The garden offices featured on The Garden Room Guide are built more like timber framed houses and the manufactures try to meet if not exceed the current building regulation standards for insulation.
You should consider when buying a garden office how you are going to heat it, some suppliers offer a heating solution as standard whilst others don’t offer any heating at all so it is important to read garden office specifications carefully and talk to the different suppliers.
When choosing your heating type it’s a good idea to choose a type of heating that has a timer and a thermostat which will keep the garden office at a constant temperature, the messages on Twitter say how people are having to go down to their shed office a couple of hours before they start work, to turn the heating on, a heating system with a timer would overcome this problem and let you programme the heating to turn on and warm up before you are due at your desk. A thermostat could be set so the heating kicks in when the temperature drops to a certain level, this would mean that your garden office would never get too cold – important for you as the user but also for computer equipment and soft furnishings.
Suggested Garden Office Heating
Underfloor heating has become a popular option in garden offices over recent years.
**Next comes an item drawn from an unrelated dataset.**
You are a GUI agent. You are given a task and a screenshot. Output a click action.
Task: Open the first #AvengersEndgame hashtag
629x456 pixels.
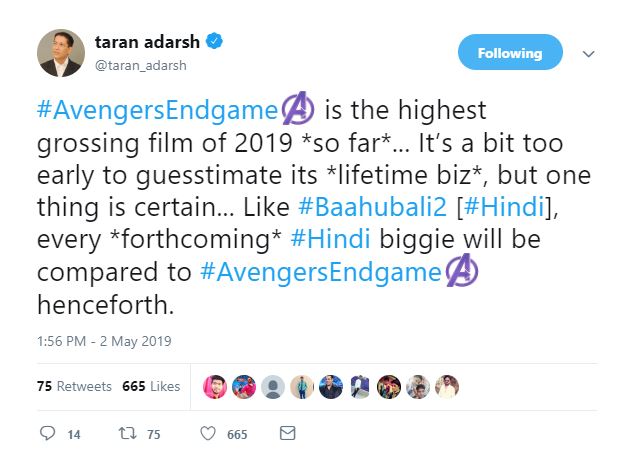(x=160, y=110)
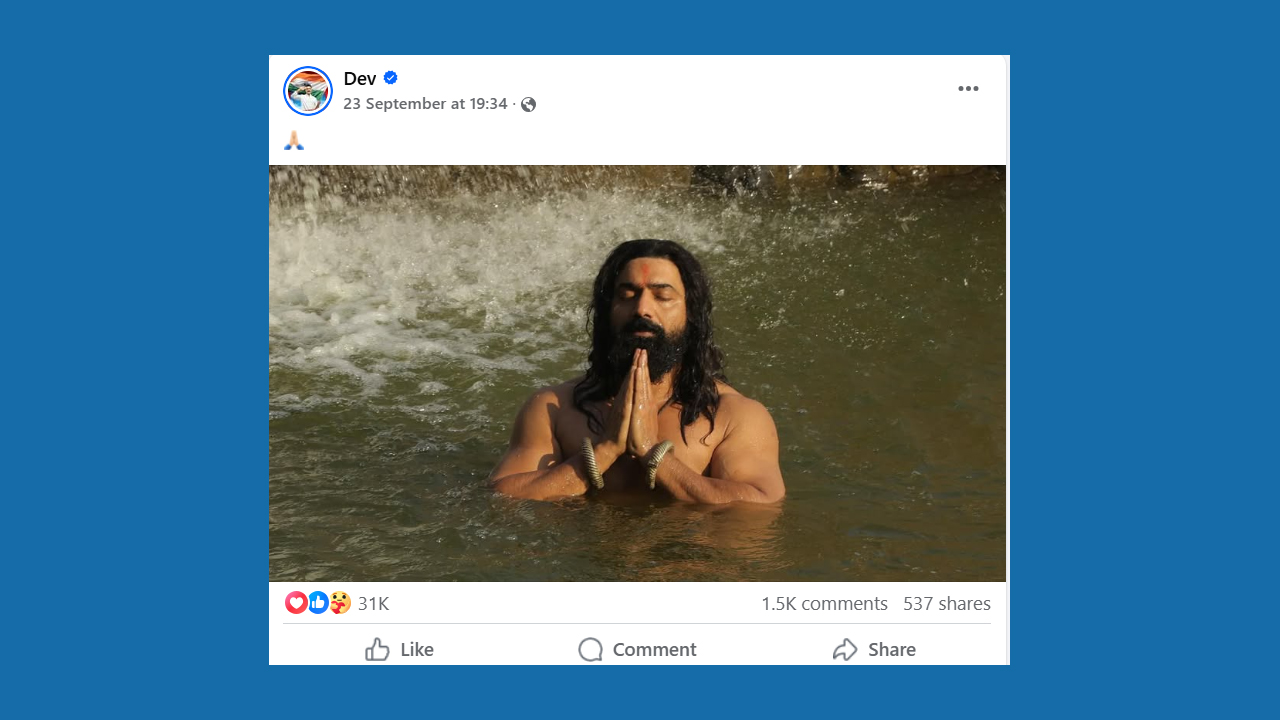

A mat with heating cables is laid under the finished floor. Economical to run underfloor heating covers the whole of the garden office floor area and the heat rises, so the room as a whole stays warm. Underfloor heating systems can be fitted with timers and thermostats so you can control when the heating is on and select the desired temperature for the garden office
Oil Filled Radiators
Oil filled radiators are free standing heaters, often on wheels that can be positioned where you want in the garden office, you can keep them on low and they provide good background heat and quickly heat the room fully when you turn the heating up. Better quality oil filled radiators come with timers and thermostats so they kick in when the temperature falls to a certain level and switch off when the desired level is reached.
Electric Convector Heaters
Although they can be free standing electric convector heaters are normally mounted on the wall of the garden office like a radiator, they blow out warm air which heats the office quickly, better quality models come with timers and thermostats. The downside of this type of heating is that it dries the air out and the room can become hot quickly.
Whatever type of garden office heating you choose you should make sure the heater has sufficient wattage to heat the size of the building and this should be coupled with well insulated floors, walls and roof and double glazing.
So, if you want to be warm as you work in your garden office choose a building that is insulated like a timber frame house not a shed with a little insulation added!